Imam al-Thabari sendiri berusia sekitar 50 tahun saat kejadian itu. Beliau menyelesaikan 11 jilid kitabnya di usia 70 tahun. Para sejarawan berpatokan pada kitab Tarikh-al-Thabari ini untuk memahami sejarah masa silam. Bukan saja catatannya otentik, tapi beliau juga menceritakan apa adanya. Catatan al-Thabari menunjukkan betapa rumitnya persoalan kekuasaan khilafah itu berikut intrik politiknya.
Begini kisahnya. Ketika al-Mu’tamid menggantikan ayahnya yang mati dibunuh, yaitu Khalifah al-Muhtadi setelah hanya setahun berkuasa, al-Mu’tamid memegang kekuasaan tapi sesungguhnya dia seorang yang lemah. Yang mengatur kekuasaan sesungguhnya adalah saudaranya sendiri, yaitu al-Muwaffaq (842-891).

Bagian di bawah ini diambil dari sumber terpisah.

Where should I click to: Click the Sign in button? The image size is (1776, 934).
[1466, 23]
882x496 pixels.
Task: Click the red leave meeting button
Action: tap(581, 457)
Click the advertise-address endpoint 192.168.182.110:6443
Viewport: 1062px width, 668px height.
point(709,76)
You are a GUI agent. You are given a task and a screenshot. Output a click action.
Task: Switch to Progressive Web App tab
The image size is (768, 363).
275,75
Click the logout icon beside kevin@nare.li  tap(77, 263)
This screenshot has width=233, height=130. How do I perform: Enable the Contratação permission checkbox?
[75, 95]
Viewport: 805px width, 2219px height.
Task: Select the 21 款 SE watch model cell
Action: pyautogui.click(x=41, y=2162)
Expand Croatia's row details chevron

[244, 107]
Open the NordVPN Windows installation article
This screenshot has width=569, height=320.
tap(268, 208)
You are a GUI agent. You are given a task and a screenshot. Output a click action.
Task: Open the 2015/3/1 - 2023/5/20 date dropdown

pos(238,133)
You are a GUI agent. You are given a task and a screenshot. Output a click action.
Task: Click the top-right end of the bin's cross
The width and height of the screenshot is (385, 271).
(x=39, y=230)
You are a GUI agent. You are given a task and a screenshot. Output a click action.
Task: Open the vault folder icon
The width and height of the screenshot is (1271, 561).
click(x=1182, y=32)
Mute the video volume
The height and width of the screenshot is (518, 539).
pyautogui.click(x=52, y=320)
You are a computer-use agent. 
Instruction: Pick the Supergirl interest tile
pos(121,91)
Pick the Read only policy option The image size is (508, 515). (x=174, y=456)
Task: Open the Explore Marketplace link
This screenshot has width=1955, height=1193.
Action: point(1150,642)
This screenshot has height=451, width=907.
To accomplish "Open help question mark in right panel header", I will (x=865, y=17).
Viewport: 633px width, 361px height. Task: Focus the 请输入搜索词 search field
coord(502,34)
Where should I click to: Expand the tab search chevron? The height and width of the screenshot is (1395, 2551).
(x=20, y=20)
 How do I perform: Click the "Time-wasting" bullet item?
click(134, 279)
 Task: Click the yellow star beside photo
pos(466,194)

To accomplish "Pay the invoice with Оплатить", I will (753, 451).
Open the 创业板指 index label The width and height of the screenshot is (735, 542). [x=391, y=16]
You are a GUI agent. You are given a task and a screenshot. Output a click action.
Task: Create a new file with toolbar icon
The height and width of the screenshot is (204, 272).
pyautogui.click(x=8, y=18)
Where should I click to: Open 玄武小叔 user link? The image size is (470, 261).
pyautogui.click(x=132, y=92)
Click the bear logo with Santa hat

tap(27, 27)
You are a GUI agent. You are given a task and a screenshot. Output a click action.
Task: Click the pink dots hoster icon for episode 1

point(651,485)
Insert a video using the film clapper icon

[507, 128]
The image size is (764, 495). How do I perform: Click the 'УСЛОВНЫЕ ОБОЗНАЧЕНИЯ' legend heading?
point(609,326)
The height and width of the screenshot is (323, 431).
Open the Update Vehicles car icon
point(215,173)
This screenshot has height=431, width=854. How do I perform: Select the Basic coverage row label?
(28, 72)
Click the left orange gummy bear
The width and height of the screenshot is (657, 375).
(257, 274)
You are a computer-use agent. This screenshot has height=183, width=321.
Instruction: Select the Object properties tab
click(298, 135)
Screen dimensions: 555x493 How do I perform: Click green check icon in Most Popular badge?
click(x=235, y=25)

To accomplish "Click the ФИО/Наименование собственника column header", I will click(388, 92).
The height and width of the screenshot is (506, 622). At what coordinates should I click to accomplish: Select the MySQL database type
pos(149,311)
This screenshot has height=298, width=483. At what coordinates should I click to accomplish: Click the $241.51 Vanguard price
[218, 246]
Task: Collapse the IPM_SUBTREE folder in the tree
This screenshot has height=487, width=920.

Putra al-Mu’tamid, yaitu al-Mufawwad, dijadikan putra mahkota dan menguasai wilayah barat, sedangkan saudaranya khalifah, yaitu Al-Muwaffaq, menguasai daerah timur, dan menjadi wakil putra mahkota. Ada kesepakatan kalau al-Mu’tamid wafat dan anaknya al-Mufawwad masih belum cukup dewasa, maka al-Muwaffaq yang naik.
Al-Muwaffaq memiliki seorang anak yang merupakan jenderal perang yang hebat, yaitu al-Mu’tadhid. Entah kenapa al-Muwaffaq memenjarakan anaknya selama dua tahun di Baghdad. Namun, di kalangan militer, nama Jenderal al-Mu’tadhid sangat terkenal. Ketika al-Muwaffaq sakit parah, Gubernur Baghdad meminta Khalifah al-Mu’tamid menjenguk saudaranya yang tengah sekarat, dengan harapan ini bisa mencegah bebasnya sang Jenderal al-Mu’tadhid dari sel penjara.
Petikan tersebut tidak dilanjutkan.